__Data entries__:
·····

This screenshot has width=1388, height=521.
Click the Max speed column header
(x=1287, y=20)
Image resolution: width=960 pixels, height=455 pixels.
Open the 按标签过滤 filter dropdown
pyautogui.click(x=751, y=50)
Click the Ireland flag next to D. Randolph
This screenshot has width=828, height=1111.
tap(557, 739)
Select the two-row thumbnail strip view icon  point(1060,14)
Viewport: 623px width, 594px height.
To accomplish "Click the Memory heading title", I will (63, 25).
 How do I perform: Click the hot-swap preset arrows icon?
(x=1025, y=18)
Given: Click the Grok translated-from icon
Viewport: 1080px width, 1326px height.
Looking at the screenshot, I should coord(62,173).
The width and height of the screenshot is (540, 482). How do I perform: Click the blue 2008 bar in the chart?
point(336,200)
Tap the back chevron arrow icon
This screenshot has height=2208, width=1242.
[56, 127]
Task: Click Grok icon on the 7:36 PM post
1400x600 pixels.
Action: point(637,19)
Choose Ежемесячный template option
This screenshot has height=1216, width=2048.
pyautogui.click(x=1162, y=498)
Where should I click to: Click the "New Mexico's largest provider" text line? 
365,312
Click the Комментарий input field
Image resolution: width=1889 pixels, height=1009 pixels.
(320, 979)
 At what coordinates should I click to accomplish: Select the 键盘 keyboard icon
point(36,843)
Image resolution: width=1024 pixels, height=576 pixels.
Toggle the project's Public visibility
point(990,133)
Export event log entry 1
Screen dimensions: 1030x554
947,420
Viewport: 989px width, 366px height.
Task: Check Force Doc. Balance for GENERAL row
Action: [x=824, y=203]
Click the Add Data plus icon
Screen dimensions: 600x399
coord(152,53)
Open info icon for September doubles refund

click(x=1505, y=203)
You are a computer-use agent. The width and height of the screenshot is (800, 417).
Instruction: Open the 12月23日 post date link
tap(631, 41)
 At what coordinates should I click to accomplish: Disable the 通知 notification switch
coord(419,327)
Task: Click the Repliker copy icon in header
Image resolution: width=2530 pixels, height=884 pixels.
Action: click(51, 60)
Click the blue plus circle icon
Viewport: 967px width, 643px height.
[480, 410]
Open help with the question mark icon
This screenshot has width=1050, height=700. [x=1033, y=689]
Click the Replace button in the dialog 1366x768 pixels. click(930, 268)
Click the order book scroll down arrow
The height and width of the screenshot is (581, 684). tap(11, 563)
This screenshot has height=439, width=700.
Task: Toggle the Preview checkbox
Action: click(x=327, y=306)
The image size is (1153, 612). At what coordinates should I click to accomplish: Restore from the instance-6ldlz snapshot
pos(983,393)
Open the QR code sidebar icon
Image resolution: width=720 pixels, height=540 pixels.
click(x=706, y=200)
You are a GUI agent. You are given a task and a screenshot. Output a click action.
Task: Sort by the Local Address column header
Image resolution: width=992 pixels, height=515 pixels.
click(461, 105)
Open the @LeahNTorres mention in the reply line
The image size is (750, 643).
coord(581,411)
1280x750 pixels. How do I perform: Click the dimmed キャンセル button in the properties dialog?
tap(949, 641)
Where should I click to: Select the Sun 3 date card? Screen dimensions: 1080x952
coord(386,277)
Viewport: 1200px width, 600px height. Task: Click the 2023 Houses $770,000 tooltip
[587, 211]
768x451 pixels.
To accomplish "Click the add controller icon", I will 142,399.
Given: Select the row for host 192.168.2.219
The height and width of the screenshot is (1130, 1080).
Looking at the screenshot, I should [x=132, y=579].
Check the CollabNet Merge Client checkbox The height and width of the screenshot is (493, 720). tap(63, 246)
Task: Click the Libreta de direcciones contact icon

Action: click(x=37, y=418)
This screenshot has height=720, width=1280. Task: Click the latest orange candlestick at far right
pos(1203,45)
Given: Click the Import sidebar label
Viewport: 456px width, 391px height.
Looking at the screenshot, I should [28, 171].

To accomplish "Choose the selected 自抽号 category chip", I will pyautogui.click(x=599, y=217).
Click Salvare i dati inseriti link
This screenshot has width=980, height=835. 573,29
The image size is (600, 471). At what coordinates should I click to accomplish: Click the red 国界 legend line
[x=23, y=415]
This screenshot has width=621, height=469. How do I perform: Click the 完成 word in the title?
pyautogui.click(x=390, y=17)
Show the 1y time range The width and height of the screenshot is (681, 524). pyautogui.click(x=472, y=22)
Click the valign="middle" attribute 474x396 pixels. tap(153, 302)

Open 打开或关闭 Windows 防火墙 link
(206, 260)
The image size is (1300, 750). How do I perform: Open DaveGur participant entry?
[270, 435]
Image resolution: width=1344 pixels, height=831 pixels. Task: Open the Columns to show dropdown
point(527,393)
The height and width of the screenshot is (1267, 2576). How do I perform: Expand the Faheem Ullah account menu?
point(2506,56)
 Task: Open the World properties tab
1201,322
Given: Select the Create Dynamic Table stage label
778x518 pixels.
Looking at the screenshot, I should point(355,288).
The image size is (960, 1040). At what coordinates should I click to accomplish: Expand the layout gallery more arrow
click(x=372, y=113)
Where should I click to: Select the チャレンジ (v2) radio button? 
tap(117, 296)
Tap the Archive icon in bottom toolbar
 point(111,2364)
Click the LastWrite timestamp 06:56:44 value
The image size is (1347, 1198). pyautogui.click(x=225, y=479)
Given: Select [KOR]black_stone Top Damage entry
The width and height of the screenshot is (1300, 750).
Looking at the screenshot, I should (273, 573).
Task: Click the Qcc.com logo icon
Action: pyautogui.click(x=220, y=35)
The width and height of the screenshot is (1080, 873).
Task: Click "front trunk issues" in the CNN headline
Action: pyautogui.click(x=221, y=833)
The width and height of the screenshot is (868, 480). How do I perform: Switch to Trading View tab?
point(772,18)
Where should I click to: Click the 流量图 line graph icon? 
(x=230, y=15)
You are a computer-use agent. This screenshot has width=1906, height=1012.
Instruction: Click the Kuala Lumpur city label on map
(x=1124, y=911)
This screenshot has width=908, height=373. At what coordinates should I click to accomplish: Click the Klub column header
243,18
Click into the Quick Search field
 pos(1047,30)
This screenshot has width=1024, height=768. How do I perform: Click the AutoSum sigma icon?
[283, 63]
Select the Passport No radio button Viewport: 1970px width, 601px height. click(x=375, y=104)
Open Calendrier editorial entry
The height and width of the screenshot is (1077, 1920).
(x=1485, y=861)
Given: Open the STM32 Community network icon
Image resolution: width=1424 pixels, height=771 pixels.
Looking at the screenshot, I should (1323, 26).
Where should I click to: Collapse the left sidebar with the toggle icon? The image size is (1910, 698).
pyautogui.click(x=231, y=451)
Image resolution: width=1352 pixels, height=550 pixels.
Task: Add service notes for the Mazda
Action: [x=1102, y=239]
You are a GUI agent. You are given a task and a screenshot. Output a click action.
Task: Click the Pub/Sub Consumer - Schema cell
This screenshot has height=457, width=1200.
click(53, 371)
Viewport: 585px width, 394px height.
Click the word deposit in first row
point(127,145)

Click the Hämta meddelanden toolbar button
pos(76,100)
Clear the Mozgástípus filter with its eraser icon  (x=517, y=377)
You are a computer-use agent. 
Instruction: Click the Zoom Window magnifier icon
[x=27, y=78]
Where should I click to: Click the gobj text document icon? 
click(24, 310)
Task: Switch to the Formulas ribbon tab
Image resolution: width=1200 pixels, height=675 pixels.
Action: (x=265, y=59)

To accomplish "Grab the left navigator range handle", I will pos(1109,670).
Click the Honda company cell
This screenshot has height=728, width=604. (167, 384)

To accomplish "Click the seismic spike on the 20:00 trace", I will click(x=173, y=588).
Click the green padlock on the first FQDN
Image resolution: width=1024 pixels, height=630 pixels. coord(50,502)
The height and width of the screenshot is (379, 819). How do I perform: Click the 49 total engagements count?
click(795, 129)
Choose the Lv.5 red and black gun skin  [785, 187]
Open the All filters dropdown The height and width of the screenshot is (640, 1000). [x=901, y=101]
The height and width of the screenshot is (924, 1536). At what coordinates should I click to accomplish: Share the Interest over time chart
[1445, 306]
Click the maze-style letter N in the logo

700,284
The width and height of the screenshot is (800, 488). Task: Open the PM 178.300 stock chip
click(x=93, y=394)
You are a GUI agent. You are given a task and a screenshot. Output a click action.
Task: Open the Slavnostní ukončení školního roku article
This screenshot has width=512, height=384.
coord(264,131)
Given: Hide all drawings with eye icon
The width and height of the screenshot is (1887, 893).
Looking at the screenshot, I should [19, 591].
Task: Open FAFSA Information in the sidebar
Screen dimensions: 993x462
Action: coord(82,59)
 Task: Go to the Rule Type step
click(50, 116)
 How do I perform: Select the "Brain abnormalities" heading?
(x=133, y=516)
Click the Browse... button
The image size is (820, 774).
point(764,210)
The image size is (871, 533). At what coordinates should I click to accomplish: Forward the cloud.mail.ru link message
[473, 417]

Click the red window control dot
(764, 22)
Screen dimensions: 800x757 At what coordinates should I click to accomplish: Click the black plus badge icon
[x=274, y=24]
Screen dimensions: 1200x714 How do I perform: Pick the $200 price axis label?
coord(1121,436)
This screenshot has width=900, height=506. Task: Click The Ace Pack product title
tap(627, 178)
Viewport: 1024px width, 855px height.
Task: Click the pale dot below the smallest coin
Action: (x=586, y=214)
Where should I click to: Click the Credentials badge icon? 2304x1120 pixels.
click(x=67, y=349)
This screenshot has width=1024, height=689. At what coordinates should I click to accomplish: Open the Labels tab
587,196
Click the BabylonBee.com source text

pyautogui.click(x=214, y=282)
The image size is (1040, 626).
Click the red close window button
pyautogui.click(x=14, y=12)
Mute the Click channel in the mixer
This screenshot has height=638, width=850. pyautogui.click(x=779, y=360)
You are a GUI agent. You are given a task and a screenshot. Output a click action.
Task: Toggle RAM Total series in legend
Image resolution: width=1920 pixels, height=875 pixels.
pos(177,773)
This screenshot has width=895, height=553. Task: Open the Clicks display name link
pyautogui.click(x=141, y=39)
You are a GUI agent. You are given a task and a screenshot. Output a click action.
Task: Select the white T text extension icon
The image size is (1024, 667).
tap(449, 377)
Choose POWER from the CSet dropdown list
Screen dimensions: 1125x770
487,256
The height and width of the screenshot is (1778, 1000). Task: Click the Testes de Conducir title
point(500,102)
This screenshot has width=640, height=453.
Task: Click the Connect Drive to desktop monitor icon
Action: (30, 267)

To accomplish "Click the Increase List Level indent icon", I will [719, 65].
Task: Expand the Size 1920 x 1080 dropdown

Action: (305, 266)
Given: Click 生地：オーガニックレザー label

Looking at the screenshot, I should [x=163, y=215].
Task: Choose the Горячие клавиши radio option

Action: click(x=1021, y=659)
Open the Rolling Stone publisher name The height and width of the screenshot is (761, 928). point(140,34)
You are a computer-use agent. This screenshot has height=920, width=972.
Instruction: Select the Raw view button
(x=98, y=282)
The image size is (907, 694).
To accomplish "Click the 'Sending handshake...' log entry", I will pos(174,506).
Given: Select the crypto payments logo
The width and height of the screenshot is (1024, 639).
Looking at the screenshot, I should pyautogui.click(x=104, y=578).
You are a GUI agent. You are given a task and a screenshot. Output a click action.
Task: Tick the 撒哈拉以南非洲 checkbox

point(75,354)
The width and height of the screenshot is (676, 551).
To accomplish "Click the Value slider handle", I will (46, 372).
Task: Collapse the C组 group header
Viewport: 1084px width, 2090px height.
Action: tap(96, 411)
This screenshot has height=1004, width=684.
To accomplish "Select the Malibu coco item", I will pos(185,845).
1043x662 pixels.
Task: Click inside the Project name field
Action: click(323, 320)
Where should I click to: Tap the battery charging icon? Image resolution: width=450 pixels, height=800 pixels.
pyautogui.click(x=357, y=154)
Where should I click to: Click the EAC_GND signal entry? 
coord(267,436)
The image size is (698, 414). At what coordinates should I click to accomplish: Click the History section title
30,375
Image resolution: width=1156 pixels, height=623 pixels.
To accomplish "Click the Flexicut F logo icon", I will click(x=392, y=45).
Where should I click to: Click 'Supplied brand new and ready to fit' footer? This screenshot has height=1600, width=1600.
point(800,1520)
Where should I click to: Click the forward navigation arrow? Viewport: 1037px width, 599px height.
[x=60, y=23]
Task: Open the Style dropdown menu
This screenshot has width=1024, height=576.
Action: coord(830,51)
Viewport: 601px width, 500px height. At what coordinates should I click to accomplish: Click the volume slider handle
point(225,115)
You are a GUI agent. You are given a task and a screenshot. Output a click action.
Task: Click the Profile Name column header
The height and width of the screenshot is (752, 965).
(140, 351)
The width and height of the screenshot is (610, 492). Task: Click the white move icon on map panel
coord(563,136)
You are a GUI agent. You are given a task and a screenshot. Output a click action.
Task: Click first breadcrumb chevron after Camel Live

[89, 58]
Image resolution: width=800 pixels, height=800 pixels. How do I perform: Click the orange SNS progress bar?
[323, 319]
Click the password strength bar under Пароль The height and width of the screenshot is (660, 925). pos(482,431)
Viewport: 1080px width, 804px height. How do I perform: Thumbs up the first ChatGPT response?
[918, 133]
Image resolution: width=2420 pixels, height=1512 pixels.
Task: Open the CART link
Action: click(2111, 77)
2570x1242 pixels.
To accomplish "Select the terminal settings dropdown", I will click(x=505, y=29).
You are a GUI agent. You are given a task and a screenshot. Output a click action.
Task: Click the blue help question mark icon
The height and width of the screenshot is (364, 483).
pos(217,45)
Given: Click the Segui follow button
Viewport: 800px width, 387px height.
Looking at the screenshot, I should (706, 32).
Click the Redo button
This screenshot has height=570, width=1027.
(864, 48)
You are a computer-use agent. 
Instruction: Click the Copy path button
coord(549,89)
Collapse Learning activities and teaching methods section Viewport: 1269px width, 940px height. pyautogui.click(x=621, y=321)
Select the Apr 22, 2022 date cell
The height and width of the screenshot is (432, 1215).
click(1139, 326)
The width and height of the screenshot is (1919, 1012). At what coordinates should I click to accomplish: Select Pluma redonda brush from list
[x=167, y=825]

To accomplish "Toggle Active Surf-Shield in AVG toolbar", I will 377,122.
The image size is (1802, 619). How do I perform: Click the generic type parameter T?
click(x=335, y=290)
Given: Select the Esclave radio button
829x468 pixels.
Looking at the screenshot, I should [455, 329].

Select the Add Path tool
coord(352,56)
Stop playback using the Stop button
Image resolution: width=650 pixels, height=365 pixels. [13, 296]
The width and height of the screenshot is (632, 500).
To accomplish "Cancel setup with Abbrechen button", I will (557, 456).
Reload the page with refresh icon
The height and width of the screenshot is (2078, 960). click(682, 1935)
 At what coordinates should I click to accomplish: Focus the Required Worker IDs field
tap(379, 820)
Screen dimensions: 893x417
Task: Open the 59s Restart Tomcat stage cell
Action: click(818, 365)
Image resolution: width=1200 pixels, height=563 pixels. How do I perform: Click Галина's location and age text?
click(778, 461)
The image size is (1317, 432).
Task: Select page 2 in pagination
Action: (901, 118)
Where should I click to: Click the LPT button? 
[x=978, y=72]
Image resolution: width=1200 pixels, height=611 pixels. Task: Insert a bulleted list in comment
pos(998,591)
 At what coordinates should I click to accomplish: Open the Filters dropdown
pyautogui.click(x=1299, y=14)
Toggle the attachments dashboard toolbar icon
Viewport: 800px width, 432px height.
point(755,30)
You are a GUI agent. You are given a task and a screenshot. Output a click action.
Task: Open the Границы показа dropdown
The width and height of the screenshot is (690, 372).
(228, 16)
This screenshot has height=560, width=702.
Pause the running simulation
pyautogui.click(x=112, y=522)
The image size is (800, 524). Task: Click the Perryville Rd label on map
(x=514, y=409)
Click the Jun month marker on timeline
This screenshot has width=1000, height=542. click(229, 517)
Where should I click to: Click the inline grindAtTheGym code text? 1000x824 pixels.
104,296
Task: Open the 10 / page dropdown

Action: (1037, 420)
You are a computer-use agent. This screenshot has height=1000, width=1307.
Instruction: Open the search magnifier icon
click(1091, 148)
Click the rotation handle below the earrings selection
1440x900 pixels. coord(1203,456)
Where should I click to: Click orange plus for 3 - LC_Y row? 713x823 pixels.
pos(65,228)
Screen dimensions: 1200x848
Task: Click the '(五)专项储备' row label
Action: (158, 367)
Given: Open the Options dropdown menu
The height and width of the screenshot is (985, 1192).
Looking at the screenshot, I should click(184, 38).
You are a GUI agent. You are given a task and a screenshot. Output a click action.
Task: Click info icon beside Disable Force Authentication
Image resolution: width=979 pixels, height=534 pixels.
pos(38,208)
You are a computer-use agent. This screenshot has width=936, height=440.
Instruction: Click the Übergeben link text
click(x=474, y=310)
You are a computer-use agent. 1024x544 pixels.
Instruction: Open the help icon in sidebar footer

·····

Wherever the string "computer" occurs in the entries, copy that whole line.

__Task result__:
You are a computer-use agent. The width and height of the screenshot is (800, 417).
You are a computer-use agent. This screenshot has width=1906, height=1012.
You are a computer-use agent. 
You are a computer-use agent. This screenshot has height=920, width=972.
You are a computer-use agent. 
You are a computer-use agent. This screenshot has height=1000, width=1307.
You are a computer-use agent. This screenshot has width=936, height=440.
You are a computer-use agent. 1024x544 pixels.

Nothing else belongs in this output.